In the past, the euro has sold off sharply when the ECB does not present a policy response to rapidly deteriorating market conditions.  When conditions are deteriorating the euro trades off tail risk, and whether the policy  is attractive or not, the market focus is whether sovereign debt concerns will intensify or recede. If the ECB does not provide relief and especially if they give a complacent signal on market conditions (which will likely be interpreted by FX investors as  signaling the absence of a consensus), the EUR is likely to break to the downside sharply. By contrast, a week ago even the mention of more SMP buying sent the euro up more than a big figure, so we would not underestimate the upside risk to the EUR, when much of the market is clearly leaning to the downside, if they manage to put together an effective response.

 

One issue that the ECB may have to address is that monetary policy has effectively tightened for the euro zone (Figure 3).
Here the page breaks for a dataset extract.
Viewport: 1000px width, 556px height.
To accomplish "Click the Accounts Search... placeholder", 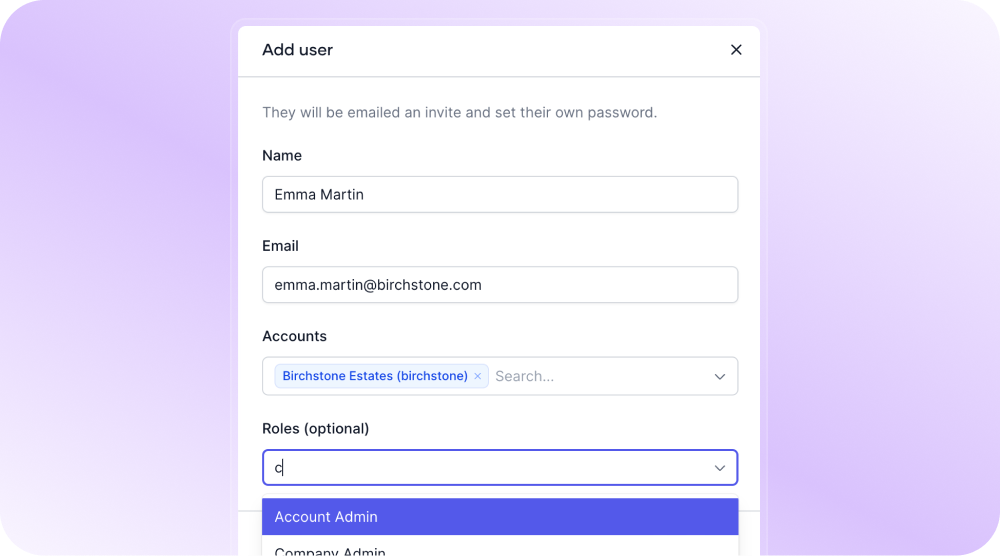I will pyautogui.click(x=524, y=376).
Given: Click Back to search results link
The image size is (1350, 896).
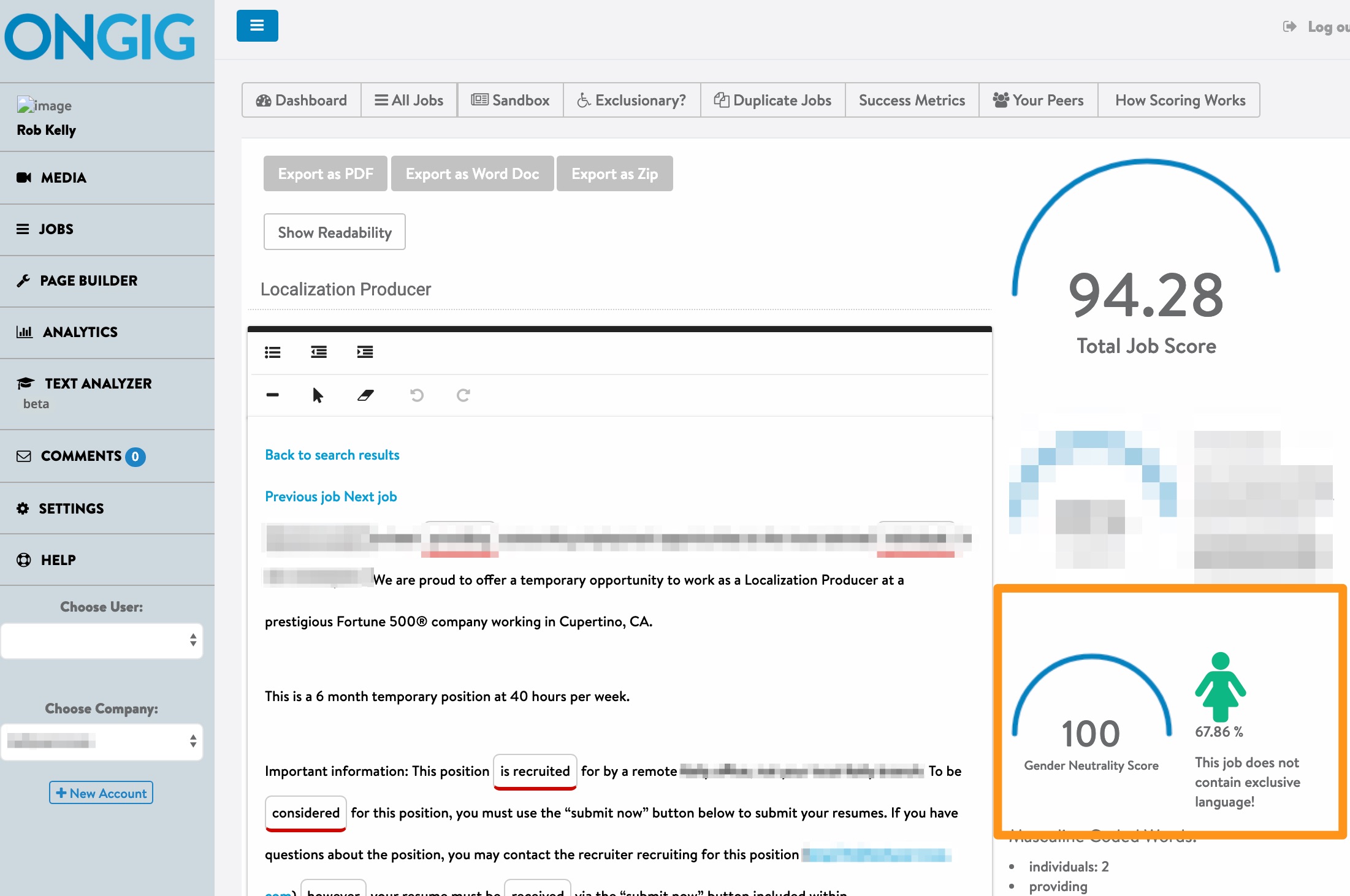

The thick blue line at the top of the figure is the GDP-weighted 10yr yield in the euro zone (this includes German, France, Spain, Italy etc, but excludes Greece, Portugal and Ireland). It is running about 150bps above the G120 countries clustered at or below 2%, and has widened by about 50bps in recent weeks as euro zone GDP-weighted yields have gone up and those elsewhere in  G10 have declined.

 

Using a common rule of thumb that a 100bp increase in policy rates is equivalent to about a 20-25bp increase in long rates, we have seen the equivalent of an effective short-end tightening of more than 200bps recently. If we consider the full 150bp gap between euro zone long rates and the rest to the G10, it is equivalent to monetary policy being 600bps tighter at the short end.

 

That this spread is a result of risk premium, rather than monetary policy, and is probably unwelcome to the ECB does not unwind the negative effect that it has on activity.  One reason that tail risk is euro negative is that it reduces any prospect that the euro zone has of growing out of its debt crisis.  Hence, if FX investors perceive that no policy response is forthcoming, the euro is at risk of falling sharply.